=== Work to complete ===
**a)** Explain, in one to three sentences and using the immunotherapy text, why a non-responder patient might be given radiation therapy or an inflammatory stimulant.
**b)** According to the immunotherapy text, how may the high dose of CpG be given?
**c)** Extract the immunotherapy text from "The invention also" to "a responder, thereto.", copied word for word.

--- Study text Enclosed Below ---

The invention also extends to use of an immunotherapy such as a cancer immunotherapy, in particular Mage immunotherapy in the manufacture of a medicament for the treatment of a patient such as a cancer patient designated as a responder, thereto.

It was observed that one patient initially characterised as a non-responder was subsequently characterised as responder after radiation therapy. Interestingly the inventors also believe that it may be possible to induce a responders profile in at least some non-responders, for example by subjecting the patient to radiation therapy, or administering an inflammatory stimulant such as interferon or a TLR 3 (for example as described in WO 2006/054177), 4, 7, 8 or TLR 9 agonist (for example containing a CpG motif, in particular administering a high dose thereof such as 0.1 to 75 mg per Kg adminstered, for example weekly). See for example Krieg, A. M., Efler, S. M., Wittpoth, M., Al Adhami, M. J. & Davis, H. L. Induction of systemic TH1 -like innate immunity in normal volunteers following subcutaneous but not intravenous administration of CPG 7909, a synthetic B-class CpG oligodeoxynucleotide TLR9 agonist. J. Immunother. 27, 460-471 (2004).

The high dose of CpG may, for example be inhaled or given subcutaneously.

--- End of Enclosed Study text ---
--- Recorded information Enclosed Below ---

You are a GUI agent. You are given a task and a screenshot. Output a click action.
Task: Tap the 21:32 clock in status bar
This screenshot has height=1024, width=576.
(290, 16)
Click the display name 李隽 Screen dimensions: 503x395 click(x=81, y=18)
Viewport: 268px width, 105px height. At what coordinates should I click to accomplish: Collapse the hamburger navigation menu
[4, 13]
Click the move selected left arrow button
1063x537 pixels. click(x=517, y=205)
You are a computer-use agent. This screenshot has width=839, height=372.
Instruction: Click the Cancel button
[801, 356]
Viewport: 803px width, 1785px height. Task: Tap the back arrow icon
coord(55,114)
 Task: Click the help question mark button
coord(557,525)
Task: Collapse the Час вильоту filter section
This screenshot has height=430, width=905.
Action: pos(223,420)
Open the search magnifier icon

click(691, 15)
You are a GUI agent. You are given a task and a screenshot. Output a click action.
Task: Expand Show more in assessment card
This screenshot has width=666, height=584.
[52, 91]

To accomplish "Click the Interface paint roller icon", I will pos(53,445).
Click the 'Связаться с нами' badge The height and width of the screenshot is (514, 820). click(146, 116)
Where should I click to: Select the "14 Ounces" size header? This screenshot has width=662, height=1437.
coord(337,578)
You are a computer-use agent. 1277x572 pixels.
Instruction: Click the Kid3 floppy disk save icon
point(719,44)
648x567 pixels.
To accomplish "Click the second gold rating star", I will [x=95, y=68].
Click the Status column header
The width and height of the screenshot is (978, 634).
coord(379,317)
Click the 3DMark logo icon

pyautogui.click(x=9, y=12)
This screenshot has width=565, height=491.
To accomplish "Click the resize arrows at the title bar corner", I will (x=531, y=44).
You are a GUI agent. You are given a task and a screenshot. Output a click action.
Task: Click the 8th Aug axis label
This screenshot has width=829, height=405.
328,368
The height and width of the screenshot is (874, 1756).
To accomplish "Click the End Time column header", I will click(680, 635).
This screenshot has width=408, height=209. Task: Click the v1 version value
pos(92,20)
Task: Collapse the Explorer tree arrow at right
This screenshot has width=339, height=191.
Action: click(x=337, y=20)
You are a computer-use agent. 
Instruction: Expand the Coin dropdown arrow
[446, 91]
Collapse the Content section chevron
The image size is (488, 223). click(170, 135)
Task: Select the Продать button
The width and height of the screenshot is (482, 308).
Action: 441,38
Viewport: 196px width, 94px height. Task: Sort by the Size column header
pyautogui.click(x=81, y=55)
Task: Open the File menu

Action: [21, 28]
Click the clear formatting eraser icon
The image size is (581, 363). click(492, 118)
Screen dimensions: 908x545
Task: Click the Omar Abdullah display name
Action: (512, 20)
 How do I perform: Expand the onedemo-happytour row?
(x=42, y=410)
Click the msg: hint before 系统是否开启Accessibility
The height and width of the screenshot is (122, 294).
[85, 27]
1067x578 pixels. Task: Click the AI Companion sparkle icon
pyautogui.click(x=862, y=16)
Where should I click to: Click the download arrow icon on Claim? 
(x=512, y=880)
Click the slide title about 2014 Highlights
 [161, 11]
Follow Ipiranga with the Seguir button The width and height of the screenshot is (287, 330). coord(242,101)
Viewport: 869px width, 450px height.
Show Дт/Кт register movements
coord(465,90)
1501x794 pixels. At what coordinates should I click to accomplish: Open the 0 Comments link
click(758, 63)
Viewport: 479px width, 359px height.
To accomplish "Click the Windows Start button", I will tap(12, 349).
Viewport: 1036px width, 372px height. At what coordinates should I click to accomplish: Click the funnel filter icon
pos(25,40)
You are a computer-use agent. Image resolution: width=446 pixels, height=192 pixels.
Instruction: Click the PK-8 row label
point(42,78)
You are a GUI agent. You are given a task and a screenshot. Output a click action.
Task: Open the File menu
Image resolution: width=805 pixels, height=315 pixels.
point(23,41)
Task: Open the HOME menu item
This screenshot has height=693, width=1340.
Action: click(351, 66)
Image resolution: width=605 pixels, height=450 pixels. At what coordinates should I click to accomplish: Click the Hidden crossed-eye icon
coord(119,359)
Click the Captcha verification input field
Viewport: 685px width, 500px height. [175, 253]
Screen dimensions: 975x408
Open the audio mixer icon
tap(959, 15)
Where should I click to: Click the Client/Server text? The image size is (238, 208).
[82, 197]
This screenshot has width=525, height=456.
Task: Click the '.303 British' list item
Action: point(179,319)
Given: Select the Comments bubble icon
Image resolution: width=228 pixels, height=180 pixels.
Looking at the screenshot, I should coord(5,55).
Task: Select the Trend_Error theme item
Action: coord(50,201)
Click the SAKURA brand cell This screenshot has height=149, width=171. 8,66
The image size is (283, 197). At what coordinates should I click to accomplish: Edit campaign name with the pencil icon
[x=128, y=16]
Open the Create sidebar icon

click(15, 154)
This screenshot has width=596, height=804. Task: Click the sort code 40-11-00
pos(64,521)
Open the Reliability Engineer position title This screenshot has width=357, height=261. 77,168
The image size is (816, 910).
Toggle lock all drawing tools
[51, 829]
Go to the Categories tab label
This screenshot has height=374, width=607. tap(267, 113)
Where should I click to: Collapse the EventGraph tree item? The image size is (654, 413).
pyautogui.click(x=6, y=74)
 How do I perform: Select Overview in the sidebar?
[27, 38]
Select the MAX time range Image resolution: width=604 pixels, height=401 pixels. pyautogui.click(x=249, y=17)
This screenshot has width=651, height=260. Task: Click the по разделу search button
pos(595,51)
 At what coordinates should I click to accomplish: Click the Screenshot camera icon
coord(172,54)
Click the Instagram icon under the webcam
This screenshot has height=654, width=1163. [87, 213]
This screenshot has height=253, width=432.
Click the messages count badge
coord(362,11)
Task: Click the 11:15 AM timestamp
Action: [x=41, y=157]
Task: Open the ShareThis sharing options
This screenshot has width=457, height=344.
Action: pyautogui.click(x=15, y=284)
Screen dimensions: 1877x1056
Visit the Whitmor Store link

--- End of Enclosed Recorded information ---

=== Solutions by task ===
**a)** The inventors believe that it may be possible to induce a responders profile in at least some non-responders. Radiation therapy and inflammatory stimulants, such as interferon or certain TLR agonists, are given as examples of ways to do this.

**b)** It may be inhaled or given subcutaneously.

**c)**
The invention also extends to use of an immunotherapy such as a cancer immunotherapy, in particular Mage immunotherapy in the manufacture of a medicament for the treatment of a patient such as a cancer patient designated as a responder, thereto.